Work item: From the data, return each line holding the word "will".

Listed records:

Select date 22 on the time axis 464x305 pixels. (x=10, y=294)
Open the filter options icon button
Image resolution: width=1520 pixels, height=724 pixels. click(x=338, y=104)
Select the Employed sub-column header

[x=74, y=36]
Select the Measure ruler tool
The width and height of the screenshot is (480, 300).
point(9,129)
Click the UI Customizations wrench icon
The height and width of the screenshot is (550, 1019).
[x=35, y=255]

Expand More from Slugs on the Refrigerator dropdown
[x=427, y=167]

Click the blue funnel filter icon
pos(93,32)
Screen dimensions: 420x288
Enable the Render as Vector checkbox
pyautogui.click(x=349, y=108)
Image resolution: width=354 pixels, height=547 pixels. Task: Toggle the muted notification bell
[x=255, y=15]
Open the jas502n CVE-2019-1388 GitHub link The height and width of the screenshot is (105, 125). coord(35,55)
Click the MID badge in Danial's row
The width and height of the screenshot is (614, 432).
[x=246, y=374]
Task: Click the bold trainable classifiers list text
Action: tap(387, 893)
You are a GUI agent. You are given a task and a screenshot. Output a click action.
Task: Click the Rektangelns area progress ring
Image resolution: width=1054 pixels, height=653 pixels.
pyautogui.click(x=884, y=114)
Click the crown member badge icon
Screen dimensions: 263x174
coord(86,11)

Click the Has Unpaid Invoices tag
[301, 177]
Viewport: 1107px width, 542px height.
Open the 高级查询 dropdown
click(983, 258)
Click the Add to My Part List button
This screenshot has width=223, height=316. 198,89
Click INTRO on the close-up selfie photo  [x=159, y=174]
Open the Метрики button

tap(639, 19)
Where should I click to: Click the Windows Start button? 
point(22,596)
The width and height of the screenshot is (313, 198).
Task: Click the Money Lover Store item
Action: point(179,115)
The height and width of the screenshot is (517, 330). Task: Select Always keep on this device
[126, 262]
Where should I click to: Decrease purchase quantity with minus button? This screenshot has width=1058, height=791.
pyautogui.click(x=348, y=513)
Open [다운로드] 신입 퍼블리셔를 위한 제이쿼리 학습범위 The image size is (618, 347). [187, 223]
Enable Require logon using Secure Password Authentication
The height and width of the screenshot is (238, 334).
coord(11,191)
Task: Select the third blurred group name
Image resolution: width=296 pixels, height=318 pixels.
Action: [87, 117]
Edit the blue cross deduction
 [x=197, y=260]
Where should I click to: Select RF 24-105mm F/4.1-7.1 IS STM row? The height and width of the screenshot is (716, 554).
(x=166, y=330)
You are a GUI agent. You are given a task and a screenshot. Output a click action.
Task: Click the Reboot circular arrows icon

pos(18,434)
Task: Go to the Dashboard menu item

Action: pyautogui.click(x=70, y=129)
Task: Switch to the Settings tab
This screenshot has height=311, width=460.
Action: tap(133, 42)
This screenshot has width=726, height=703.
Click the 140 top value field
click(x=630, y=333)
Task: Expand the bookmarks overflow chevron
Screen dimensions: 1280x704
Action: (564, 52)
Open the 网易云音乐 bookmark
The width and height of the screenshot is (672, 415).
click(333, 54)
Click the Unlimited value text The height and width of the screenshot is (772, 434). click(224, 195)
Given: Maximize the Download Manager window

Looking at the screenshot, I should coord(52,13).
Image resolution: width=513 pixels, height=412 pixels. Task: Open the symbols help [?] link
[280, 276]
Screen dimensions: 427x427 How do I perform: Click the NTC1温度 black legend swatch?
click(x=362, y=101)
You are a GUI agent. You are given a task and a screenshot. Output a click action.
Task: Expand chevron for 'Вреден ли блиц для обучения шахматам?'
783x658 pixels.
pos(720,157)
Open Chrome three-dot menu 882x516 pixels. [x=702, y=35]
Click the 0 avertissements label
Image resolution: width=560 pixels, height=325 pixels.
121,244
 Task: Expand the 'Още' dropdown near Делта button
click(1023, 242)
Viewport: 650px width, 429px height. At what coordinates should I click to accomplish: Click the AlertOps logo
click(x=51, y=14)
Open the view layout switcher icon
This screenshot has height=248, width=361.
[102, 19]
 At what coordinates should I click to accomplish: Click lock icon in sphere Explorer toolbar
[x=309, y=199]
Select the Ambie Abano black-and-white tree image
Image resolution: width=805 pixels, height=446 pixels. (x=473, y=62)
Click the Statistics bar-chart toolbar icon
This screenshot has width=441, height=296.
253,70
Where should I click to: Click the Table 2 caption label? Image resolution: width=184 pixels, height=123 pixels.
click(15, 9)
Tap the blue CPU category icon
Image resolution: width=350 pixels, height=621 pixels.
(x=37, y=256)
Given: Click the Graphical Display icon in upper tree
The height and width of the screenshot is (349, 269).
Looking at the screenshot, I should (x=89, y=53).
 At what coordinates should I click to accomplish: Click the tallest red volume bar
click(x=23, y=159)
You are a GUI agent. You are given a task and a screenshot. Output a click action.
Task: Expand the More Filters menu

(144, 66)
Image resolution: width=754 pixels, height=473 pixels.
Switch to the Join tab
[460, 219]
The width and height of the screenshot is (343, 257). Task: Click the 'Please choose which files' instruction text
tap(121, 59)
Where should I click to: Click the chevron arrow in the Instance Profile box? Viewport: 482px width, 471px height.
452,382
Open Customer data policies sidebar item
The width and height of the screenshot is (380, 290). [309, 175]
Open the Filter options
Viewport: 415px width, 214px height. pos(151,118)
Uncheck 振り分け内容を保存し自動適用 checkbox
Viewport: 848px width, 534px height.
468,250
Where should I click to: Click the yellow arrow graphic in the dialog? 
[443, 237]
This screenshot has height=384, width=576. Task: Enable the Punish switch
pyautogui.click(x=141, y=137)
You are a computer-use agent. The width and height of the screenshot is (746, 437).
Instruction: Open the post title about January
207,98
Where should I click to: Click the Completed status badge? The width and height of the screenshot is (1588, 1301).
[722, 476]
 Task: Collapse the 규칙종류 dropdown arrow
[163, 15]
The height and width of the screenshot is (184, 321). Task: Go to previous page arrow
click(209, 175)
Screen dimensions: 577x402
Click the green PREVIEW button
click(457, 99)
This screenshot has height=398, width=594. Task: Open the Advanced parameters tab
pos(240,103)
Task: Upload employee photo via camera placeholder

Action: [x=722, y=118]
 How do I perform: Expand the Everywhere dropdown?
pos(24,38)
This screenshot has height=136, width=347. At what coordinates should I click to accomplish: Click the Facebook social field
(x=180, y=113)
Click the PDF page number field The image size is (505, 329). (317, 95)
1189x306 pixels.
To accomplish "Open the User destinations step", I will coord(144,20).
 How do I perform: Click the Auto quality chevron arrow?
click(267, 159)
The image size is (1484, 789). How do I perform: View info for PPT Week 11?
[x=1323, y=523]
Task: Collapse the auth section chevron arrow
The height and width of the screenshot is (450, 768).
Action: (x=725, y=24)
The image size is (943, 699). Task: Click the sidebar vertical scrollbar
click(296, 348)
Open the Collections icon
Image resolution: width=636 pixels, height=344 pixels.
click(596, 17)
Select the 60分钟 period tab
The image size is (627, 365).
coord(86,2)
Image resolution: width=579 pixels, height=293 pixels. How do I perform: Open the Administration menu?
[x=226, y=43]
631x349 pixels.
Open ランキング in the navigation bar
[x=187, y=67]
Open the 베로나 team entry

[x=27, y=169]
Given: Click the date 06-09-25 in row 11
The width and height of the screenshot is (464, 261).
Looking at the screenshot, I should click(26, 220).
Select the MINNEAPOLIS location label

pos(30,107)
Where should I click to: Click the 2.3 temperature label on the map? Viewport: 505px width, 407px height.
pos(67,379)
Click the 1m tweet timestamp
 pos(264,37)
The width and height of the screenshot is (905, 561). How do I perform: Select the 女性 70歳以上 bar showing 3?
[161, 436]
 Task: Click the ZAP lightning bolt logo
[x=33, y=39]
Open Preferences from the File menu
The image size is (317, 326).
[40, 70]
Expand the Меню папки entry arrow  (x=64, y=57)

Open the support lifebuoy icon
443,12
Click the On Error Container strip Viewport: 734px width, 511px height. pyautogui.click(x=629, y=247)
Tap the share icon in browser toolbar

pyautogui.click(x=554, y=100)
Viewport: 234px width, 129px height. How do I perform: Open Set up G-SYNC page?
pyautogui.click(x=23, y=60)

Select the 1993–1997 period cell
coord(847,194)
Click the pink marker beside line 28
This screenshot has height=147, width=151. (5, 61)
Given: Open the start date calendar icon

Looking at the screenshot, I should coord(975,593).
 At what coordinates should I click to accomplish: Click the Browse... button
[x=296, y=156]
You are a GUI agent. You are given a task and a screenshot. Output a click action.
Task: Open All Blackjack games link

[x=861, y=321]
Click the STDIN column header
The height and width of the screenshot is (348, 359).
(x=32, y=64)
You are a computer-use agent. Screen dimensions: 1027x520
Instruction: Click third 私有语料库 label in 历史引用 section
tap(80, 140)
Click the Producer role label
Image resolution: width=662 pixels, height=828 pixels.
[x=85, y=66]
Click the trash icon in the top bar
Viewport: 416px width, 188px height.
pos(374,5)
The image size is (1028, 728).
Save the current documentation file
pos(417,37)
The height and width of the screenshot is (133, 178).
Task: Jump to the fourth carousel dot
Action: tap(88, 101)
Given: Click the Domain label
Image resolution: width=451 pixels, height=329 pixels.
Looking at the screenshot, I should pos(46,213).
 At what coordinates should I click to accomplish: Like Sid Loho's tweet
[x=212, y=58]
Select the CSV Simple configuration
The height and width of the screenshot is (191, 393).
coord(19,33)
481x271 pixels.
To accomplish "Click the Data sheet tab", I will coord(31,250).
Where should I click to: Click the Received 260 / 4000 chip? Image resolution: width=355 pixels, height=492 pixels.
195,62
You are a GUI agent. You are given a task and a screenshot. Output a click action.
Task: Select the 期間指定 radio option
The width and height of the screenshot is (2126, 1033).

Exercise solution:
To accomplish "Open the User destinations step", I will coord(144,20).
To accomplish "Click the Data sheet tab", I will coord(31,250).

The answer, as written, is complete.